IL N'Y A que les imbéciles qui ne changent pas d'avis. Paradoxalement, le gouvernement rejette à présent tout projet de CSG progressive, alors que cette mesure faisait implicitement partie des promesses de campagne de François Hollande. C'est en effet pour éviter que ne soit adopté un amendement au budget rectificatif de la sécurité sociale pour 2014 qui visait à instaurer un tel dispositif que l'exécutif a décidé de ne pas faire voter mardi le texte avec tous ses amendements, mais jeudi, avec ceux qu'il a approuvés. L'amendement, défendu par les «frondeurs» du Parti socialiste, risquait de passer avec l'aide du Front de gauche et des écologistes.

«On ne peut pas instaurer comme ça une CSG progressive au détour d'un amendement», a justifié mardi François Rebsamen, le ministre du Travail, sur France Culture. Certes, mais la proposition n'est pas nouvelle, loin de là. Et surtout, elle a été à une époque défendue par le chef de l'État. Dans son engagement de campagne numéro 14, le candidat François Hollande promettait que la contribution de chacun serait rendue «plus équitable par une grande réforme permettant la fusion à terme de l'impôt sur le revenu et de la CSG». Ce qui supposait de rendre la CSG progressive en fonction des revenus, alors qu'elle est actuellement proportionnelle.

La taxe séjour fait polémique

Ne voyant rien venir, une partie des députés PS était repartie à la charge à l'automne.

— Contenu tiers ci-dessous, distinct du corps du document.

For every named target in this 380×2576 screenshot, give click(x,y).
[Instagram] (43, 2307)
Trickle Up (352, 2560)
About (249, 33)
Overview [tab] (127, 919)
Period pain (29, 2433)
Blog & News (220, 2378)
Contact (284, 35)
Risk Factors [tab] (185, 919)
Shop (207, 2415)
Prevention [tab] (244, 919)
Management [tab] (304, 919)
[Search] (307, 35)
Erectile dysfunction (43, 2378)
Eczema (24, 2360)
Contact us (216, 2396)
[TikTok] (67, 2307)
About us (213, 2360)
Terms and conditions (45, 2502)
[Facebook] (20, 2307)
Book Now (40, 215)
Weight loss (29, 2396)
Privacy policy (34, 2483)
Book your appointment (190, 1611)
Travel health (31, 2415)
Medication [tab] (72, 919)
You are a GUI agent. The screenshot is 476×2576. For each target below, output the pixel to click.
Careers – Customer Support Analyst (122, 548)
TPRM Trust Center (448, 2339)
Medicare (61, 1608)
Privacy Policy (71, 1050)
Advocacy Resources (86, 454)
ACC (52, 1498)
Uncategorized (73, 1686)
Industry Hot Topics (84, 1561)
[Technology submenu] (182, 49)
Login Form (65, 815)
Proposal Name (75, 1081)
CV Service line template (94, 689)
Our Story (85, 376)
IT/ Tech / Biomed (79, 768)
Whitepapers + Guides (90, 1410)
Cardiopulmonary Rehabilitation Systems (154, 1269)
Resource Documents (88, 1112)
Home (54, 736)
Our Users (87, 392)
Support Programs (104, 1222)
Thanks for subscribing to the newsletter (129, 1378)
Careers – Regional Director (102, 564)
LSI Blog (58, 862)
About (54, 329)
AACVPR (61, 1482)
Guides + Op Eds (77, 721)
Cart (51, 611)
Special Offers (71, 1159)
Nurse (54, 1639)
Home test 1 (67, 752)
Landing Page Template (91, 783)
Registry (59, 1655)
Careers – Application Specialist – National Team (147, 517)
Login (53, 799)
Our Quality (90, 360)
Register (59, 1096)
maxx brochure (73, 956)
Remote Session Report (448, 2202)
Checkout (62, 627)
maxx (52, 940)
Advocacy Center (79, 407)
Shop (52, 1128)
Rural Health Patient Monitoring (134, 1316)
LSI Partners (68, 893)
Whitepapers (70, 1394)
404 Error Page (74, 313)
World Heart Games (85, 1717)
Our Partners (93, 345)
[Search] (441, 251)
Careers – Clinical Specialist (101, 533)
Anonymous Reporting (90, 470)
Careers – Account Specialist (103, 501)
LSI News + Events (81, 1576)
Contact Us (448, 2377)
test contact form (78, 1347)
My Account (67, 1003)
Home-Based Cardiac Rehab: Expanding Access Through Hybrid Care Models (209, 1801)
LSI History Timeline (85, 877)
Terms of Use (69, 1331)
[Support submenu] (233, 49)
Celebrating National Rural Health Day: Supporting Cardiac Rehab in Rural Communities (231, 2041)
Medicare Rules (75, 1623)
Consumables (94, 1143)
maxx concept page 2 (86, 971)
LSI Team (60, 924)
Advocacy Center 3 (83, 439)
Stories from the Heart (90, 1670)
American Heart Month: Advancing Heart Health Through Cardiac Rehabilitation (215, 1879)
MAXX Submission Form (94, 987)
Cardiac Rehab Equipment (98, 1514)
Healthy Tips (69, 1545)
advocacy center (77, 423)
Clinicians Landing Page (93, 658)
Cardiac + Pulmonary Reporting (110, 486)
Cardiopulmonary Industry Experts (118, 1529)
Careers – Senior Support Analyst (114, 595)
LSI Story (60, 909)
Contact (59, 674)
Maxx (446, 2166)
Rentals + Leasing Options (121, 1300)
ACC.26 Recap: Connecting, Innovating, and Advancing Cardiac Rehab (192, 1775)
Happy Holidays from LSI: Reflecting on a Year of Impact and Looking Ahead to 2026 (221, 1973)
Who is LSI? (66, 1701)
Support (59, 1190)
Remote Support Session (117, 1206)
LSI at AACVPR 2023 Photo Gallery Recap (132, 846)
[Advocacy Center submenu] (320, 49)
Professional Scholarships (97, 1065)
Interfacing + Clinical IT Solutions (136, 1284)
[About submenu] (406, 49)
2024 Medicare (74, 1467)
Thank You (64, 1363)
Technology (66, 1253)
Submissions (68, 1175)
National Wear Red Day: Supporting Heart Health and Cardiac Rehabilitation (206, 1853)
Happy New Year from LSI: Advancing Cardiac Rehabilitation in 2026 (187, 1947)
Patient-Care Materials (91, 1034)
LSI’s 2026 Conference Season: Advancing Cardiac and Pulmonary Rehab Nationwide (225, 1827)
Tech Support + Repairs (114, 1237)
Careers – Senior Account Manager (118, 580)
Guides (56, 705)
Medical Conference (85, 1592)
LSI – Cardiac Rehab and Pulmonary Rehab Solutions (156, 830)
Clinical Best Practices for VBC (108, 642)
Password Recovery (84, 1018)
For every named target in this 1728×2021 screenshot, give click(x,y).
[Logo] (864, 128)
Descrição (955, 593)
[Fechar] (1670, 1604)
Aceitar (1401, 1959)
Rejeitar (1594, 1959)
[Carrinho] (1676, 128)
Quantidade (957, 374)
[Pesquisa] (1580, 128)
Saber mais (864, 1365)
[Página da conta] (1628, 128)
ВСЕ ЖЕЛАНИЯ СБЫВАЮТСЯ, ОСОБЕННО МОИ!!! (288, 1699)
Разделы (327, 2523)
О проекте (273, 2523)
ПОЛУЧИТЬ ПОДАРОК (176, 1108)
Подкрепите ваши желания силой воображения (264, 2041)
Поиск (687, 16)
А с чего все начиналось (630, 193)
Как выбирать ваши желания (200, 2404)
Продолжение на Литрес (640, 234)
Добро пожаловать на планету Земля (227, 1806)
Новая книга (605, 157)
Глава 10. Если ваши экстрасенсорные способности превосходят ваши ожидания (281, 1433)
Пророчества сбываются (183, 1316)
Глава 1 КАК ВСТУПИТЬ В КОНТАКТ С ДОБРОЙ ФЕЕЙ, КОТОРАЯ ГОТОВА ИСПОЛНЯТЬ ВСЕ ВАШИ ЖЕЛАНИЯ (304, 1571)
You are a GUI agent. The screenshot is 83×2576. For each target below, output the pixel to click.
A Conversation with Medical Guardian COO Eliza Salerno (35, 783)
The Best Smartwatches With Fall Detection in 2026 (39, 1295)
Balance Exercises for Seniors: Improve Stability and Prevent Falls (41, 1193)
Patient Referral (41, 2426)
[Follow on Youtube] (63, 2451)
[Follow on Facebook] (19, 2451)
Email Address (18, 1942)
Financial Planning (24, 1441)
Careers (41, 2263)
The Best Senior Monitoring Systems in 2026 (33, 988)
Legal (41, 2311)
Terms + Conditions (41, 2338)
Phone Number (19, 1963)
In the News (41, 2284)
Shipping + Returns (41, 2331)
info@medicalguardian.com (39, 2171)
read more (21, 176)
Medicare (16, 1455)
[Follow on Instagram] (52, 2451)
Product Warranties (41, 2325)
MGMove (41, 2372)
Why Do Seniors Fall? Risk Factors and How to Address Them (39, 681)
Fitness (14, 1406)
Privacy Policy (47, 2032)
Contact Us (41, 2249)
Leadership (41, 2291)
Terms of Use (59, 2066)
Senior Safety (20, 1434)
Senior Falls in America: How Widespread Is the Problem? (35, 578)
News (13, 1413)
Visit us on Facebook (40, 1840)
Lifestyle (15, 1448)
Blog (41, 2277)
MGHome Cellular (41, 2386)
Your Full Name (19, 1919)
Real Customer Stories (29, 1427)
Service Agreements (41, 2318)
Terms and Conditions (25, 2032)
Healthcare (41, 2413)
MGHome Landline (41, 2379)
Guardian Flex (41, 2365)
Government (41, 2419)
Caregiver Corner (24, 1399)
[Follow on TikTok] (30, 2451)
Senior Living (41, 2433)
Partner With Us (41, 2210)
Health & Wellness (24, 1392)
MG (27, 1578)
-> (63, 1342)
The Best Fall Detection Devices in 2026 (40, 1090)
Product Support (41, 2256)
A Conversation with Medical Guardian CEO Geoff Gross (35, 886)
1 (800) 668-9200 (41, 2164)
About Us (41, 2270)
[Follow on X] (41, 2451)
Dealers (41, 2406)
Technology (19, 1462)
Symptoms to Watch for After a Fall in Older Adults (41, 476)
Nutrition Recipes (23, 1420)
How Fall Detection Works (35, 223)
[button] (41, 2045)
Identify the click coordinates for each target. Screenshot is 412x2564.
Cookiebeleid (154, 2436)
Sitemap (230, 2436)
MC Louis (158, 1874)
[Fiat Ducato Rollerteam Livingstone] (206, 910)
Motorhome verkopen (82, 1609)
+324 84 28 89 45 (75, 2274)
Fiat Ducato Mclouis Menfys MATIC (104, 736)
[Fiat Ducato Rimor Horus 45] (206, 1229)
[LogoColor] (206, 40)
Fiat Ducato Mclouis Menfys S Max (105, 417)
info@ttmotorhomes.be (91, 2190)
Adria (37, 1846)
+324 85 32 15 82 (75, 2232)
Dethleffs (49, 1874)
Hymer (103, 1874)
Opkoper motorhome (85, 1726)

Mais le premier ministre, Jean-Marc Ayrault, avait alors écarté cette solution, afin d'éviter de «trop mettre à contribution les classes moyennes». Car elle s'accompagnerait «d'importants effets de transferts» entre contribuables, comme avait conclu un rapport de Bercy de 2012 pour le Parlement. Ce qui ferait des millions de perdants. Or la nécessaire compensation de ces hausses d'impôts - notamment sur les classes moyennes -, en période de ras-le-bol fiscal, coûterait plusieurs milliards à l'État. Et ce alors que le système français est déjà très redistributif, puisque 10 % des ménages paient 49 % de l'impôt sur le revenu et de la CSG.

Du fait peut-être de cette promesse originelle, le gouvernement n'a pas toujours été unanime sur cette question. Michel Sapin, alors ministre du Travail (et actuel ministre des Finances), s'était ainsi dit en novembre favorable à une CSG progressive. La «connaissance des conséquences» d'une CSG progressive s'est améliorée, a argumenté Christian Eckert, le secrétaire d'État au Budget, pour expliquer ces revirements, lui-même s'étant prononcé pour une non-déductibilité de la CSG quand il était rapporteur du budget de l'Assemblée.

Les amendements déposés par les députés PS sur un possible quintuplement de la taxe séjour dans les communes et la création d'une taxe de 2 euros par nuitée en Ile-de-France ont en revanche créé des dissensions au sein de l'exécutif en plein pendant l'actuel débat parlementaire. Christian Eckert a indiqué que le gouvernement ne s'y opposait pas, alors que, la veille, Laurent Fabius, le ministre des Affaires étrangères, avait jugé «impératif de renoncer» à ces hausses, au nom de la promotion du tourisme. Un discours également tenu par Arnaud Montebourg, le ministre de l'Économie. Mardi, Christian Eckert a finalement botté en touche, conseillant d'attendre les conclusions des travaux des députés Éric Woerth et Monique Rabin sur cette question. D'ici là, les membres du gouvernement auront peut-être accordé leurs violons.